La dimensione degli interessi privati sarebbe così risultata libera da influenze esterne al mercato. In realtà, come ci dimostrano gli ultimi 50 anni, le due sfere sono indivisibili e a volte indistinguibili. Non solo, il potere non appare più nei luoghi deputati: Parlamento, Governo, magistrature. La sovranità, il potere legittimo, appare oggi quasi del tutto invisibile. È il caso emblematico della finanziarizzazione dell’economia, detonatore della smisurata crescita di diseguaglianze economiche, sociali e culturali. Potremmo dire dov’è e chi detiene il potere della finanza? Assistiamo a un doppio deficit di legittimità: da un lato, si è incrinata la fiducia, fondamento del rapporto col potere costituito e principale collante per rafforzare l’autorità e tenere unite le società.

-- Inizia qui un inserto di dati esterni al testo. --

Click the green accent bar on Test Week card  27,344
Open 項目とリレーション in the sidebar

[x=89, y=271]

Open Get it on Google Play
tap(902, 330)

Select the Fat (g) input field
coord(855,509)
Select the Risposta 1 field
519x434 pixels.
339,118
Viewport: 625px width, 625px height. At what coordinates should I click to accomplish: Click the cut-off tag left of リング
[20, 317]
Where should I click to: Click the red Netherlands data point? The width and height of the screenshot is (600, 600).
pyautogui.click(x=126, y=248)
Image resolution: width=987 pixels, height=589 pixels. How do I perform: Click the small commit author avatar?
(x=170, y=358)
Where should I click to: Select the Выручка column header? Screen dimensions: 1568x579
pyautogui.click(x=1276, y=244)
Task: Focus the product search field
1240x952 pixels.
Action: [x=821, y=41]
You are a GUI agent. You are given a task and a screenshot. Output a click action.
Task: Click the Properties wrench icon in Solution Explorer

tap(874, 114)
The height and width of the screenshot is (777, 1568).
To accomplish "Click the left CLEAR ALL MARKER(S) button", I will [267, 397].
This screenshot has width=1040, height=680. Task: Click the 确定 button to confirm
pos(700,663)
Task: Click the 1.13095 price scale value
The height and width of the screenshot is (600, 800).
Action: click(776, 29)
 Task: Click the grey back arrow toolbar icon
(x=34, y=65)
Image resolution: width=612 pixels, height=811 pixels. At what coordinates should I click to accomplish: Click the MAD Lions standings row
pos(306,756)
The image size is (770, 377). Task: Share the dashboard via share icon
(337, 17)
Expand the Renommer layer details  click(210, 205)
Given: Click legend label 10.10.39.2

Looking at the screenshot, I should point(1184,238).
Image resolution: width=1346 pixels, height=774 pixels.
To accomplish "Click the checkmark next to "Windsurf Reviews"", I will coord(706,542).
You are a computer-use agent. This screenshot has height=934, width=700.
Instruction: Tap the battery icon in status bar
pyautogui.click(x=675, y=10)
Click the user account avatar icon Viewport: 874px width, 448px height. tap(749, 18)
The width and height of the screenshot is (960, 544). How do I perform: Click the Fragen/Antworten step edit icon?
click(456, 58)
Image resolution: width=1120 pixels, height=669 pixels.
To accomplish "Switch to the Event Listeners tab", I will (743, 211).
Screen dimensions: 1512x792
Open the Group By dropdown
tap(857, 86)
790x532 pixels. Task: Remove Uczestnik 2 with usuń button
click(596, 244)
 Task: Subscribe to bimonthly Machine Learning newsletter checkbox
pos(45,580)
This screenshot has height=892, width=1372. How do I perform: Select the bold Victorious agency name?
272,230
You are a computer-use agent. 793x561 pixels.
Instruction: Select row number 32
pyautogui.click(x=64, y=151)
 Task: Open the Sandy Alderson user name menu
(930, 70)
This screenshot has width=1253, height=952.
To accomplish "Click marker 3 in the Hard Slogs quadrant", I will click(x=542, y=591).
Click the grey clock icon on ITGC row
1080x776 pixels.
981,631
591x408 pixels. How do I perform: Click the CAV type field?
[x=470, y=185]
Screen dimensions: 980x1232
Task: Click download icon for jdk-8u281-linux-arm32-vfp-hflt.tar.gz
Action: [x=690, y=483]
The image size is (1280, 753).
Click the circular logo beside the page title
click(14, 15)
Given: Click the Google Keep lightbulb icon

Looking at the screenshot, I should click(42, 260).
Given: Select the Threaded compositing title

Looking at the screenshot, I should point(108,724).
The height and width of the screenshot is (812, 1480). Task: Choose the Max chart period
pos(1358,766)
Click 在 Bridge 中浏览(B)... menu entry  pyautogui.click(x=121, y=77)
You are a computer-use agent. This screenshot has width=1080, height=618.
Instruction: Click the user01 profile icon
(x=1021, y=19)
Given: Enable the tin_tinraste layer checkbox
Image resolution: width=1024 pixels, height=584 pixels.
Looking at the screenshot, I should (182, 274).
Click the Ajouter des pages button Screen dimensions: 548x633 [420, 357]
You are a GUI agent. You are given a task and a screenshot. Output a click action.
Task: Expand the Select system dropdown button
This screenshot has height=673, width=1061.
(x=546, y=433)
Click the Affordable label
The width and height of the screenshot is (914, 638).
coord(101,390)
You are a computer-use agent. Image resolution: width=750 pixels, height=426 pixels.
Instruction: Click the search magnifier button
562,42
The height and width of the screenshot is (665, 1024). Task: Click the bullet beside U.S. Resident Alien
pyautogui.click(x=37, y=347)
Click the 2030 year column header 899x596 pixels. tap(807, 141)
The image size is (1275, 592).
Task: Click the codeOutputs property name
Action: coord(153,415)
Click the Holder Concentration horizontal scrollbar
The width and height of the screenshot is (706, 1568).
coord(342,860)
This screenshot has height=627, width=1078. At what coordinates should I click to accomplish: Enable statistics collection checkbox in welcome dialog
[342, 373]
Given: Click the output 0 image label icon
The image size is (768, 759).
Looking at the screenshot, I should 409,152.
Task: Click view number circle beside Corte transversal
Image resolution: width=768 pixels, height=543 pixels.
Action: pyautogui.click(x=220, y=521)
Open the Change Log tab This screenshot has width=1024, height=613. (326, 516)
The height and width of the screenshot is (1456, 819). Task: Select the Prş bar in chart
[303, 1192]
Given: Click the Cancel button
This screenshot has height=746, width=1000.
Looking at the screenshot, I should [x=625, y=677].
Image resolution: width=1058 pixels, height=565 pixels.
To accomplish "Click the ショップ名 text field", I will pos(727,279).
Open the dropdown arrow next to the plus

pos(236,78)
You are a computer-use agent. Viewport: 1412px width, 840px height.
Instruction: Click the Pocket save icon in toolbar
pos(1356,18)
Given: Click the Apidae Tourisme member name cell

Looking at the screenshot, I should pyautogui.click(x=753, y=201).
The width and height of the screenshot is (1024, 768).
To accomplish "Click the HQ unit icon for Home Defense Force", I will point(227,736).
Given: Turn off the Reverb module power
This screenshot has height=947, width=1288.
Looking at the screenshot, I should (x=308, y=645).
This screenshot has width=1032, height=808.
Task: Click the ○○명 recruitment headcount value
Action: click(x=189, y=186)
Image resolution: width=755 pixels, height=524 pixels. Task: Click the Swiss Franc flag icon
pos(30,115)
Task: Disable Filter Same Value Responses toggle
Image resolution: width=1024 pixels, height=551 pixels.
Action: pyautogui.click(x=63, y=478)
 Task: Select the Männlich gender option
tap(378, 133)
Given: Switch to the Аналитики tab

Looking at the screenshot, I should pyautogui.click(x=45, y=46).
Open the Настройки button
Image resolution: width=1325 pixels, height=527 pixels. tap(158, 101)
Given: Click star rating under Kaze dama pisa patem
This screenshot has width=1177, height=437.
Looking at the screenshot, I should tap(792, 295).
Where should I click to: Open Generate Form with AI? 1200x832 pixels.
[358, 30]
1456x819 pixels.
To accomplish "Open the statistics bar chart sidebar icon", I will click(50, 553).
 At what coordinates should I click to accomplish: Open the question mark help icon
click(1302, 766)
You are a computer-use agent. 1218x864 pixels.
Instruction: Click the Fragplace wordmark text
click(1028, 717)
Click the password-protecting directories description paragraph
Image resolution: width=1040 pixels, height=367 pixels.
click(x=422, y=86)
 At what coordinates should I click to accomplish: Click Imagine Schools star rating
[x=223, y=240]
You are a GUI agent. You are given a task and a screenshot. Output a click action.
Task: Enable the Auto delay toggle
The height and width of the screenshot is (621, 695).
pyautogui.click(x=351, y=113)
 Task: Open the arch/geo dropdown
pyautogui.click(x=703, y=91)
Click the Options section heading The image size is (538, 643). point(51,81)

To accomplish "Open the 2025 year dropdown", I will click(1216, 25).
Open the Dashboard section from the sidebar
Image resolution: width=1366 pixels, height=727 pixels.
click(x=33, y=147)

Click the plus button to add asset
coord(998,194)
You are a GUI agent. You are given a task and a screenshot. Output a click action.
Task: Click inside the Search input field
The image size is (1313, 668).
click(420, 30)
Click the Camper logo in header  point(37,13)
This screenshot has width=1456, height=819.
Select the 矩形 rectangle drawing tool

Ne sono spie evidenti la disaffezione per la politica e il fenomeno crescente dell’astensionismo elettorale. Dall’altro lato, il cittadino comune ha la sensazione di non poter fare nulla: sente di vivere in una rete di eventi su cui non ha alcun controllo. Da qui, probabilmente, la diffusione pervasiva di teorie complottistiche. Inoltre, questo primo quarto di nuovo secolo mostra un inedito ritorno a comportamenti predatori dei poteri che, forse un po’ ingenuamente, credevamo superati, considerando arcaiche alcune forme con cui si esibivano, e purtroppo ancora si esibiscono, forza e privilegi.

Facile predire che assisteremo a lotte e conflitti sempre più aspri. Resta, al fondo, una domanda: se il potere non è solo forza e acquisizione di consenso, ma anche produzione di senso comune attraverso simboli e linguaggio, come potrebbero i soggetti, singoli e collettivi, riappropriarsi del loro ruolo di agenti sociali e politici? Non è del tutto semplice rispondere: il transito sembra lungo e accidentato, un approdo ancora lontano. Forse un esordio potrebbe essere la capacità di capovolgere la posta in gioco: dal linguaggio del potere al potere del linguaggio.

Cittadini, gruppi, associazioni, movimenti sociali potrebbero riappropriarsi della parola e partecipare di nuovo attivamente alla vita pubblica, ritornando nelle agorà cittadine lasciate desolatamente vuote per troppo tempo.